Monday, May 31, 2010

Kristin and her new math and more pure honesty

A reader pointed out to me today that the puppies are actually five months. I keep trying to age them. They won't be six months until the 26th of June. This is a classic - I was quite sure Fury was turning 8 this year (she's not, she turned 7), and I keep doing that to the puppies. So, happily, if Rippa weighs as much as Fury at this point (and she does), and Daca is close behind, that means that none of the litter (although possibly Piper) is gonna be uber tiny and that is awesome. My bet on the breeding probably worked out.

This same person also sent me a kind note about how much she likes the blog, but how it reinforces the idea that one should leave breeding to folks such as myself. Hah. Kathy Warren warned me that some people are just not breeders and I am quite sure I probably am not. People ask me when they see the puppies if I breed Aussies. My response is usually, "Uhh . . . I have bred. This is my only litter, but I've been in the breed for nearly twenty years."

And while I am glad people like the blog, it often feels kind of narcissistic. My mom keeps telling me to stop being so honest about the puppies with their structure and downfalls and what have you, but it's always been my m.o. to be so open it pisses people off. So, there you have it.
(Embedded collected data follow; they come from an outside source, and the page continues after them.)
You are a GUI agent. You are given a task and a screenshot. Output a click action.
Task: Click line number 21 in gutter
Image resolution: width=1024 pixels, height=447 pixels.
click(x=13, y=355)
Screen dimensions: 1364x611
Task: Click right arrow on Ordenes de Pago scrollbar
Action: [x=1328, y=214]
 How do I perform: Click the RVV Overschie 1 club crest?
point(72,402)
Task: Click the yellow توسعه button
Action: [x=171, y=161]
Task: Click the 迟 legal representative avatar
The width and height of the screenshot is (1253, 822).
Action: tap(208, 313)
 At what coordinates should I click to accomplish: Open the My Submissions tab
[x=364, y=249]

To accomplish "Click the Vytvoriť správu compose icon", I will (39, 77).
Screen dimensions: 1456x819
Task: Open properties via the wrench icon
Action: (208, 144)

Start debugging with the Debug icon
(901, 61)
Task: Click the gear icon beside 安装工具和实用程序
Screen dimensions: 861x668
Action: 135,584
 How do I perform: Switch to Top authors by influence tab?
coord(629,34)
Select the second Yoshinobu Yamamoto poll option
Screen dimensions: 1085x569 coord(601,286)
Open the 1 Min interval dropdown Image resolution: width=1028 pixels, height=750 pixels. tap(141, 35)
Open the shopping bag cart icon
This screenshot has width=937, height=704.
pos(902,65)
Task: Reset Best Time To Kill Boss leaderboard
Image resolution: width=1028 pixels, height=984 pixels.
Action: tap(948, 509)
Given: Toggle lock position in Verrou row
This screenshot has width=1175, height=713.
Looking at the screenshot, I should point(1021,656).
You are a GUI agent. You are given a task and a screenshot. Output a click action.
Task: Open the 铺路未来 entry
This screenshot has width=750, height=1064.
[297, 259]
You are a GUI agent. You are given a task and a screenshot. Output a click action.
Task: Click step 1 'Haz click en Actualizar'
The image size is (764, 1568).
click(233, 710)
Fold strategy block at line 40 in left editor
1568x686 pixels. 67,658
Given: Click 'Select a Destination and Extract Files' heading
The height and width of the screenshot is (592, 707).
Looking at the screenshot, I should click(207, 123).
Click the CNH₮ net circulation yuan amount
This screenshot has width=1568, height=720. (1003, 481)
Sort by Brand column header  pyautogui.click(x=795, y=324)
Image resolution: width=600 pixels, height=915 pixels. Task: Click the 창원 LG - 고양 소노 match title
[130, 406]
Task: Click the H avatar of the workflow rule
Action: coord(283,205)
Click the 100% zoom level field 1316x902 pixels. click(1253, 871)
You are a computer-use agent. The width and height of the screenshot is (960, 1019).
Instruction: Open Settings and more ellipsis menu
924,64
In the vein of this, honestly, I don't know that I will ever breed again. It would take a long waiting list of people chomping at the bit for this. I have been wanting to do a litter for a very, very long time. Fury was pre-planned when I was about 14. I wanted a red merle female from Slash V lines. I wanted to a SVCH on this dog, and honestly, I really am over the titles, but she's helped me reached my goals. I have wanted to do a litter with her for a long time, but it was always back and forth about if it would be good for the breed, good for her, good for my goals, good for the owners. But it was all in theory, and in life, the experience is very different.

I played at the idea for a while and there never was a good time. I am not loaded financially, I am very busy building a future for myself, and I frankly am quite happy just having one dog. But this has been something I wanted. I tried AI with a dog that passed away and it failed. I was sure that was my sign not to do it. But every time I go out to train Fury I think, "Geez, this is totally the kind of dog that says "Australian Shepherd." I felt very idealistic about doing it. I made very calculated decisions based on risk and potential in choosing my sire.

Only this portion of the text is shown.